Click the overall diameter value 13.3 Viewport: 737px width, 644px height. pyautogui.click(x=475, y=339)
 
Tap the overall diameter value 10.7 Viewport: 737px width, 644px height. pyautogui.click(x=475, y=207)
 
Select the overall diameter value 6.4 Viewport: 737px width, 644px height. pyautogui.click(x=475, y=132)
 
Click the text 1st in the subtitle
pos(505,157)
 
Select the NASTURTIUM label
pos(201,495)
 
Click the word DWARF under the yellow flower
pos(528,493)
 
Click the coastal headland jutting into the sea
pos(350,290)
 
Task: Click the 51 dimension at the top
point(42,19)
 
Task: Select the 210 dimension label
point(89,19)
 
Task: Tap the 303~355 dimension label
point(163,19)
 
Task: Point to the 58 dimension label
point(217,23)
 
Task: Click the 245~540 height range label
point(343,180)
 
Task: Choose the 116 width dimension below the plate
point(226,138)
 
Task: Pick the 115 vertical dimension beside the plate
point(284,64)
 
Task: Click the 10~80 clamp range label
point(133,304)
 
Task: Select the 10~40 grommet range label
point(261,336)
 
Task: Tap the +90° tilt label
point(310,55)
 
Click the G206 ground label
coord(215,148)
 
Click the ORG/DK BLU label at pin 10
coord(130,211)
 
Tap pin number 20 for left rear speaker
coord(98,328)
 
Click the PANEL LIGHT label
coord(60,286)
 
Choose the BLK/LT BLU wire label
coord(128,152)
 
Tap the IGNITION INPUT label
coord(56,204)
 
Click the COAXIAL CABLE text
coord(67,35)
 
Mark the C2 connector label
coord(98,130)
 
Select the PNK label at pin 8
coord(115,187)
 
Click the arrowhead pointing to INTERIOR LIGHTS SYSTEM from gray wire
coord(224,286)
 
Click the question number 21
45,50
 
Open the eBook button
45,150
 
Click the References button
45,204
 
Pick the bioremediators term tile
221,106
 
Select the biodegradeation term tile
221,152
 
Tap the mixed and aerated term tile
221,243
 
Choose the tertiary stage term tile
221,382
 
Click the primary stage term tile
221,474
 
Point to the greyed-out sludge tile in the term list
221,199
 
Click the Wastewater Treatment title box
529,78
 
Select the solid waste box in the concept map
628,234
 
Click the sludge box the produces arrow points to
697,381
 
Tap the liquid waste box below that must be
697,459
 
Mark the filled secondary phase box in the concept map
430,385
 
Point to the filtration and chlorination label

—————

Rewrite all of the records above with "term card" substituted for every "term tile", leaving everything else as it is.

Click the overall diameter value 13.3 Viewport: 737px width, 644px height. pyautogui.click(x=475, y=339)
 
Tap the overall diameter value 10.7 Viewport: 737px width, 644px height. pyautogui.click(x=475, y=207)
 
Select the overall diameter value 6.4 Viewport: 737px width, 644px height. pyautogui.click(x=475, y=132)
 
Click the text 1st in the subtitle
pos(505,157)
 
Select the NASTURTIUM label
pos(201,495)
 
Click the word DWARF under the yellow flower
pos(528,493)
 
Click the coastal headland jutting into the sea
pos(350,290)
 
Task: Click the 51 dimension at the top
point(42,19)
 
Task: Select the 210 dimension label
point(89,19)
 
Task: Tap the 303~355 dimension label
point(163,19)
 
Task: Point to the 58 dimension label
point(217,23)
 
Task: Click the 245~540 height range label
point(343,180)
 
Task: Choose the 116 width dimension below the plate
point(226,138)
 
Task: Pick the 115 vertical dimension beside the plate
point(284,64)
 
Task: Click the 10~80 clamp range label
point(133,304)
 
Task: Select the 10~40 grommet range label
point(261,336)
 
Task: Tap the +90° tilt label
point(310,55)
 
Click the G206 ground label
coord(215,148)
 
Click the ORG/DK BLU label at pin 10
coord(130,211)
 
Tap pin number 20 for left rear speaker
coord(98,328)
 
Click the PANEL LIGHT label
coord(60,286)
 
Choose the BLK/LT BLU wire label
coord(128,152)
 
Tap the IGNITION INPUT label
coord(56,204)
 
Click the COAXIAL CABLE text
coord(67,35)
 
Mark the C2 connector label
coord(98,130)
 
Select the PNK label at pin 8
coord(115,187)
 
Click the arrowhead pointing to INTERIOR LIGHTS SYSTEM from gray wire
coord(224,286)
 
Click the question number 21
45,50
 
Open the eBook button
45,150
 
Click the References button
45,204
 
Pick the bioremediators term card
221,106
 
Select the biodegradeation term card
221,152
 
Tap the mixed and aerated term card
221,243
 
Choose the tertiary stage term card
221,382
 
Click the primary stage term card
221,474
 
Point to the greyed-out sludge tile in the term list
221,199
 
Click the Wastewater Treatment title box
529,78
 
Select the solid waste box in the concept map
628,234
 
Click the sludge box the produces arrow points to
697,381
 
Tap the liquid waste box below that must be
697,459
 
Mark the filled secondary phase box in the concept map
430,385
 
Point to the filtration and chlorination label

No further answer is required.